A self-filtering floating pool is officially coming to the East River
+ POOL, designed by Family New York & PLAYLAB, INC. Rendering by Luxigon
A plan to build a swimming pool on the East River is finally moving forward after being in the works for over a decade. In an Instagram post published on Saturday, the nonprofit +POOL announced the group had received confirmation from the city to proceed with due diligence on their project: a floating, self-filtering pool on the south side of Pier 35 on the Lower East Side.
“Projects like this take a long time and are only possible because of the amazing people who keep pushing the envelope,” +POOL wrote on Instagram. “The community around + POOL has always been its driving force. We look forward to expanding that community to include everyone in NYC who wants to be part of it!”

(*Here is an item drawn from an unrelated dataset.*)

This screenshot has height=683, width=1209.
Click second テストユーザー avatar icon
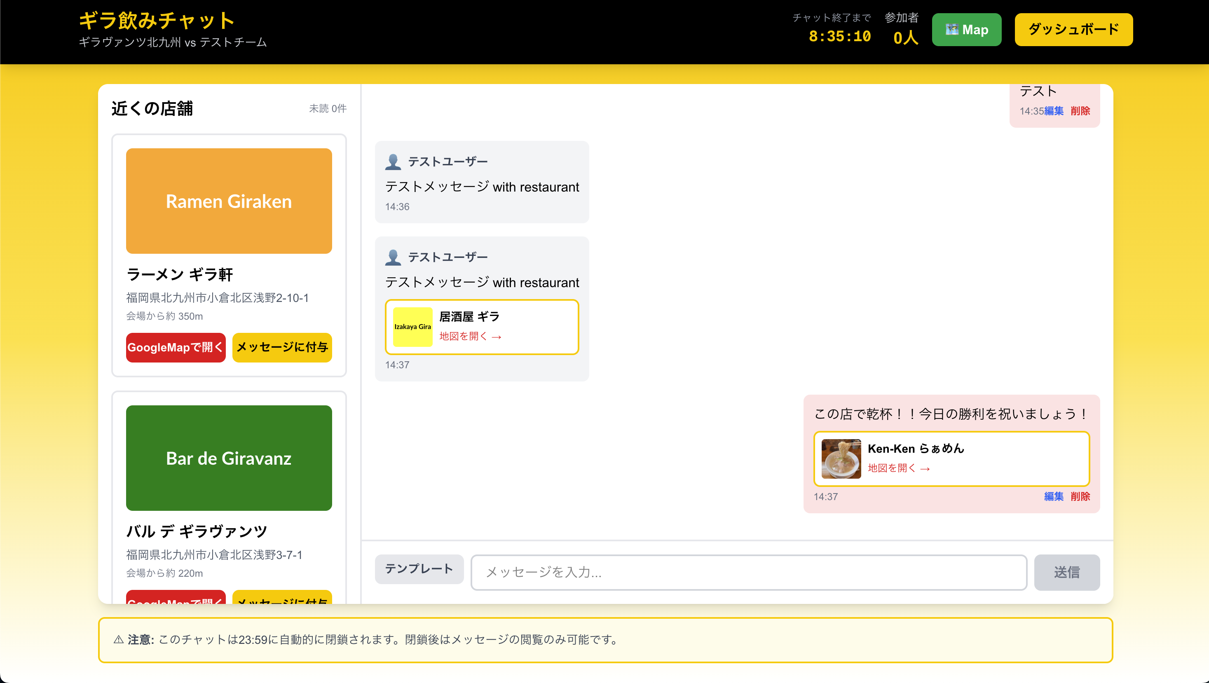point(393,258)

+POOL first proposed to build a floating pool in 2010, and for the last 10+ years, the group has worked with the city’s Economic Development Corporation and local stakeholders to develop a plan, study the city’s water quality, and find a feasible site for the pool.

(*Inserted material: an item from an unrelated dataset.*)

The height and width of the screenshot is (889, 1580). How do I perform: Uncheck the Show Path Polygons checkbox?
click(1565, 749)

In 2019, the NYCEDC issued a request for expressions of interest (RFEI) for ideas related to a self-filtering floating pool that would be located just north of the Manhattan Bridge and south of the Lower East Side’s Pier 35. In its request, the city said the pool “will restore lapsed traditions of river swimming” in New York and become one of the first urban river-sourced swimming pools in the United States.
The city’s history of floating pools dates back to the 19th century when increasingly crowded conditions led to concerns related to public health. Officials opened pools to serve as public baths, with the earliest built on the Hudson and East Rivers beginning in 1870. By 1890, the city was home to 15 floating pools. As increased pollution later made the baths unusable, the city shuttered all of the facilities by the 1940s.
The only remaining floating pool in the city (and the country) is in the Bronx. However, the pool, which opened in 2007 at Barretto Point Park in Hunts Point, is chlorinated.
As 6sqft has previously covered, +Pool’s proposal includes a plus-shaped pool with four pools in one: a kiddie pool, a sports pool, a lap pool, and a lounge pool. The walls of the structure would filter the water to remove bacteria and contaminants, leaving behind safe swimming water.
Kara Meyer, the managing director of +Pool told Curbed, which first reported the news, that the group has “official confirmation to succeed with next steps for the project.” According to Curbed, the project could cost between $20 million and $25 million, with a majority of funding stemming from private sources.
“We are going to move forward” with “due diligence,” Meyer told the website. “The next big hurdle is regulation.”